If you drag a word to a parent which is not expanded and wait a moment, the parent will automatically expand to make its children visible.
You can cancel a drag operation by moving the cursor out of the lemma list before releasing the mouse button.
As you drag a word, the status line at the foot of the Lemmatiser changes to show where the word would go if you dropped it. You can get different results by dropping on another word, or on the indentation lines beside a word.
Managing lemma files
When you first open the Lemmatiser, it opens a lemma file called Default.lemma if that file exists in the same folder as the program itself. (It should do, because it was placed there by the installation.) Default.lemma is a short sample file. You can create any number of your own lemma files using the Lemmatiser, and they can be called whatever you like.
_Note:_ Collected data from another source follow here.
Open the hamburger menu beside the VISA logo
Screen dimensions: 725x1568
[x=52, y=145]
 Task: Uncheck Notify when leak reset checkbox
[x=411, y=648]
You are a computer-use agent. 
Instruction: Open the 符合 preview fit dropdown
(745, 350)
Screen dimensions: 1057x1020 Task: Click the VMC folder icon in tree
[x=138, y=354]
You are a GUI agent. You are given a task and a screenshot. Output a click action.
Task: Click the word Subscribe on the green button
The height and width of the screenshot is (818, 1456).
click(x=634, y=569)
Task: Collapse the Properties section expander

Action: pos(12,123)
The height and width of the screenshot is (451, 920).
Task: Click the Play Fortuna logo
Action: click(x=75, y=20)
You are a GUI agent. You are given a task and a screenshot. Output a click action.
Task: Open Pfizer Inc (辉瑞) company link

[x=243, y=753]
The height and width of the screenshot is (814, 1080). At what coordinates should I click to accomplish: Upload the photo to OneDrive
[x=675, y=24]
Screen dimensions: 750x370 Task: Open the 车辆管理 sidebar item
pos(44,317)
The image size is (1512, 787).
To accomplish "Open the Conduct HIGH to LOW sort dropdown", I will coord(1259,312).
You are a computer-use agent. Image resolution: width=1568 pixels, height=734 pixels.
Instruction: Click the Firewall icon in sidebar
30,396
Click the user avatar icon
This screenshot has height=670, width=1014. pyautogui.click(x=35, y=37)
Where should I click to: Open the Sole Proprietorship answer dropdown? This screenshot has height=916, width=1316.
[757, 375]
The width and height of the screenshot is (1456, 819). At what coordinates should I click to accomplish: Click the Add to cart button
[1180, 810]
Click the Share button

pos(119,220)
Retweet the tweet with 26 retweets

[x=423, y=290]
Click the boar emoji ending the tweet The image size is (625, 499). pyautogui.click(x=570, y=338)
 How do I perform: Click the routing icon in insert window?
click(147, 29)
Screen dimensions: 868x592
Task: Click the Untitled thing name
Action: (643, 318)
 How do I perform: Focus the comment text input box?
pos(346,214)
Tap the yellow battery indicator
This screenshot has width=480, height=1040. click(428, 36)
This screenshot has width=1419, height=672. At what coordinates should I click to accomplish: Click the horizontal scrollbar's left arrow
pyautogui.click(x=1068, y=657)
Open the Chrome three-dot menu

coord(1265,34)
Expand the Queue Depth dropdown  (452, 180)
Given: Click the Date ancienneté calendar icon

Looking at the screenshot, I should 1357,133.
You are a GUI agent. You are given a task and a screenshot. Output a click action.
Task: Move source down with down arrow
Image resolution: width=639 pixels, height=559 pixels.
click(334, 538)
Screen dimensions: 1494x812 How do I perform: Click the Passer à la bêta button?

If you want a different lemma file to be loaded automatically when you open the Lemmatiser, use Choose Lemma File on the Options menu and also tick the Auto-load Lemma File option.
On a shared network installation, your system administrator should give you your own copy of Default.lemma.
Sharing Lemma lists
If you prepare a lemma list for a special purpose, please consider sharing it with other users of Concordance. Send it to me and I will make it available on the Concordance website.
Advanced use
As well as dragging and dropping words to re-arrange them within the Lemmatiser, you can drag words from the Wordlist or the Scratchpad and drop them into the Lemmatiser.
You can prepare a lemma list by making a concordance to a text, saving the headword list (without contexts or frequencies) as a text file, opening that file with the Lemmatiser, and adding indentation as you wish. To save a headword list without contexts or frequencies, just turn off the display of both before saving (on the Headwords menu, un-tick 'Show Frequencies', and on the Contexts menu, choose 'None').
A lemma file can also be edited with the supplied Multiple Document Editor or any editor able to handle plain text. The file format is simply one word on each line, with a tab to indicate indentation. You could prepare a lemma file with another program such as Word if you wanted (save it as plain text).
If you wanted, you could prepare a file with the Pick or Stop List Manager and then use it in the Lemmatiser, or vice versa. But the Pick and Stop List Managers ignore indentation. Hence a file prepared with them and then used in the Lemmatiser will need indentation added, and a file made with the Lemmatiser and then opened in the Pick or Stop List Manager and saved there will have its indentation removed.
Finally, there is nothing to stop you opening an ordinary text file with the Lemmatiser if you wish. It would then have multiple words on each line instead of one, and you could use the Lemmatiser as an outliner or 'ideas processor'. (The resulting file wouldn't be much good for lemmatising headwords, though.)